Perry has a problem, an oath problem. He took an oath to uphold and defend the constitution and then talked about secession in a positive way. He is not loyal to the United States, perhaps not quite to the level of treason. Red-blooded American patriots should not vote for him because of his disloyalty!

Prison Doc said...

In the final analysis, I don't think a significant number of people really care about Texas' execution policy and practice, or really about criminal justice at all--it won't move a national election. Just barely moves a state election.

Anyone who raises the secession issue looks more stupid than Perry since no one considers that a serious topic.

With the current interest and support surrounding other candidates especially Romney and Bachman, Perry better dive in fast if he is going to jump at all or he will have missed the outgoing tide for 2012.

I for one would not count him out,however. I think is biggest albatross is the Texas/Bush branding...not sure the country will take another Texan right now, although that would be the country's loss.

Hook Em Horns said...

Well said Prison Doc. I figured we were close in thought than it first appeared. I agree that "Texas criminal justice" will not sway a national election but when you combine the national dislike of Texas with your described Bush-branding, then Willingham does not help the dear all.

The national press, who also loathe Texas, will jump all over this.

Ted said...

This is probabably the only time in my life I will say this, but thank God for 43's presidency- I believe the rest of the country is so disgusted with Texas presidents that the Willingham case, while a tragedy to be sure,will play out as just another wrongful execution, but that the guy most likely "did somethin" -the calumny that has been heaped on Bush will, hopefully, wash over any Perry bid for the Republican nod and knock him off early- of course if the Republicans are really as crazy as many people believe, the best way to re elect Obama would be a Perry Palin ticket - can you imagine what Chris Matthews would do with that? Perry does not have a Bob Bullock to hold his hand and keep him from actin a fool, as did 43-I don't have much use for the president we have now, but Perry is an absolute embarassment to the state- all of the baloney about job creation notwithstanding, you don't hear him braggin about the lack of medical coverage for kids and the elderly,or the appalling state of indigent defense- but, I have to say, his latest appointment to CCA seems to be out of the mold for a jurist on that court- thoughtful, and not a knee jerk reactionary

Anonymous said...

EXERCISE SET:
1. According to the comment thread, what does Prison Doc consider Perry's biggest albatross?
2. Transcribe the comment thread word for word, from "Hook Em Horns" up to and including "all over this.".

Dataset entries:
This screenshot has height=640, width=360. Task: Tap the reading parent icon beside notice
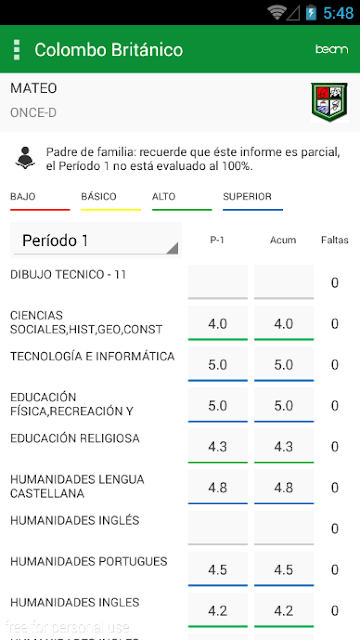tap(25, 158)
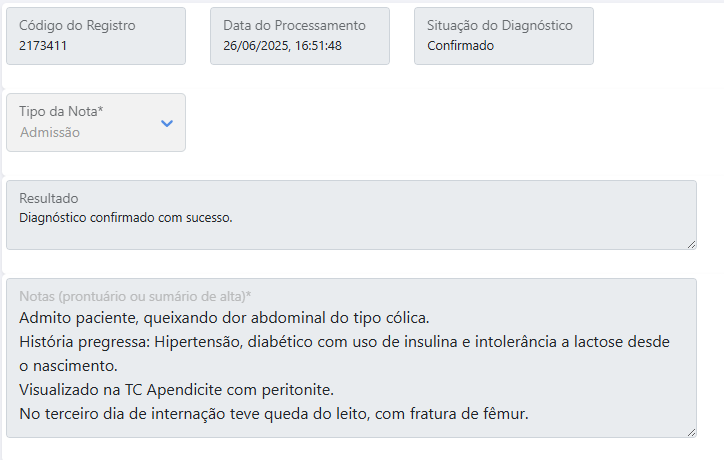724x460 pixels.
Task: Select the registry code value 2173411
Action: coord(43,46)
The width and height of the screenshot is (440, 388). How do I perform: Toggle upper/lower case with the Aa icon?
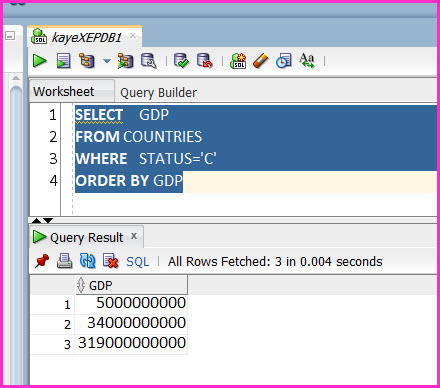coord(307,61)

==

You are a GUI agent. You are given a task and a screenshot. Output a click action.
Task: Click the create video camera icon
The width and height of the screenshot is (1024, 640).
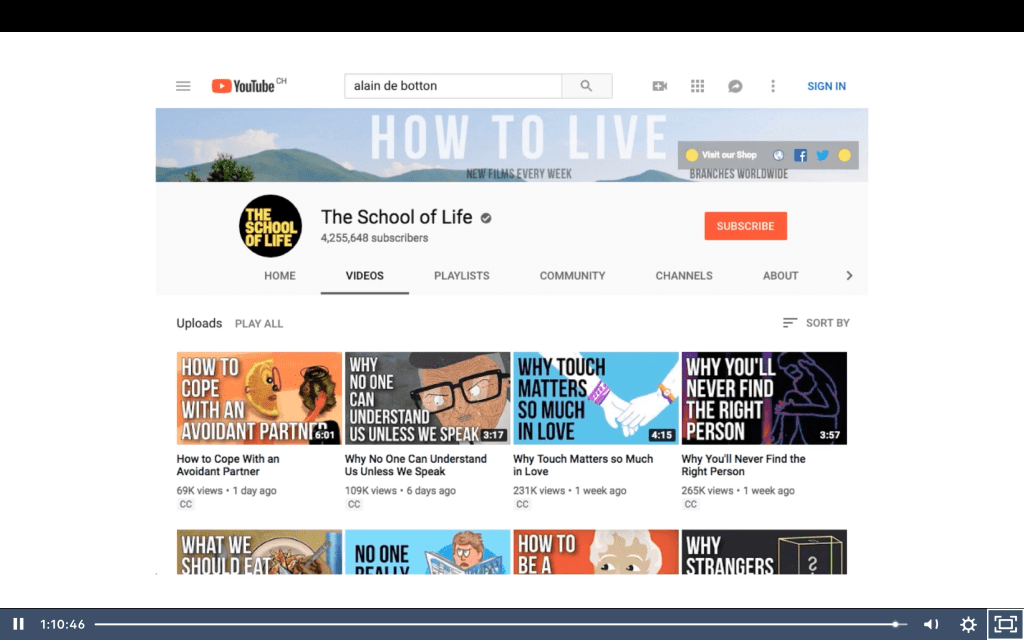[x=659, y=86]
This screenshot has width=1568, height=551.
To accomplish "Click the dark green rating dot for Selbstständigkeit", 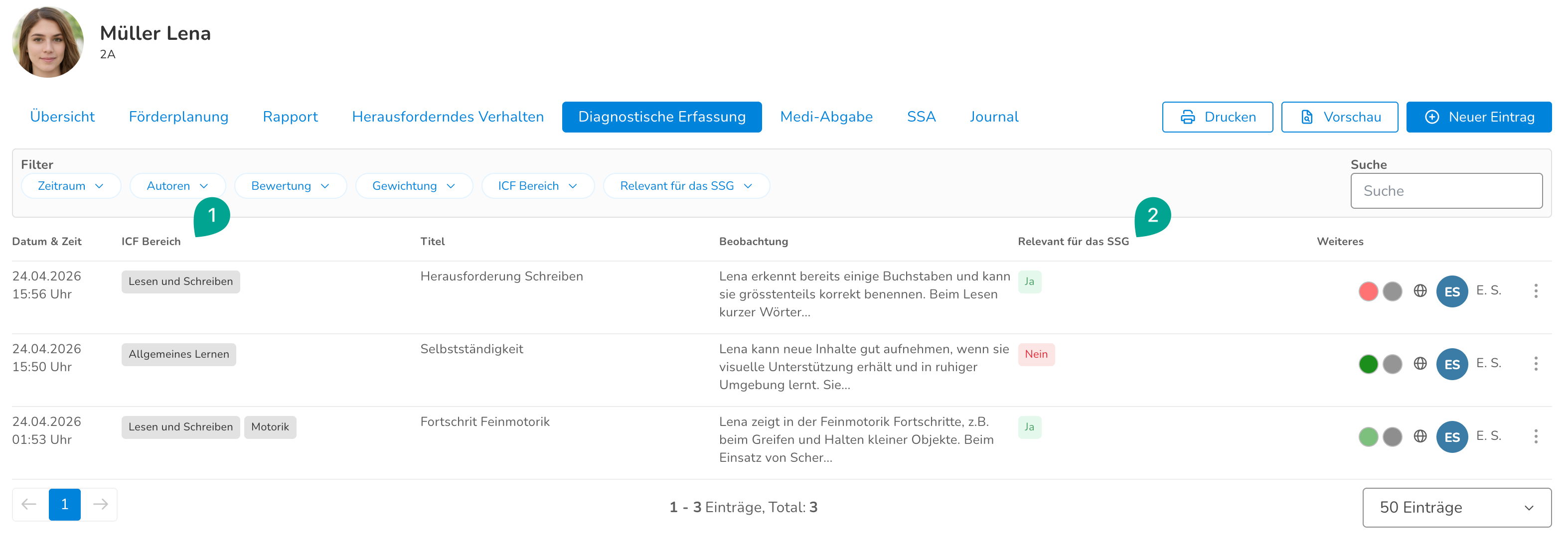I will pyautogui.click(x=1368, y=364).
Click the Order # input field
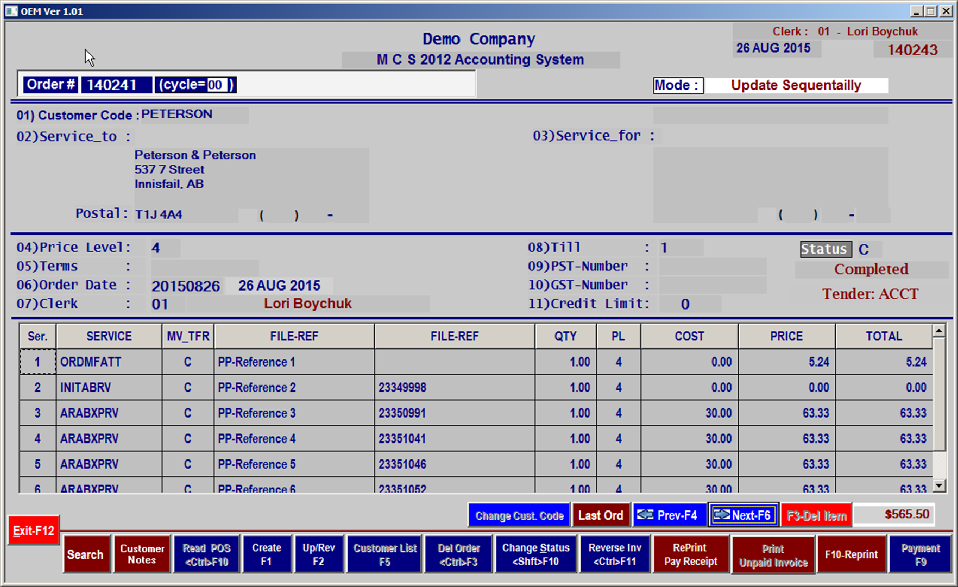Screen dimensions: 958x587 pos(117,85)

SOLUTIONS:
1. The Texas/Bush branding.

2.
Hook Em Horns said...

Well said Prison Doc. I figured we were close in thought than it first appeared. I agree that "Texas criminal justice" will not sway a national election but when you combine the national dislike of Texas with your described Bush-branding, then Willingham does not help the dear all.

The national press, who also loathe Texas, will jump all over this.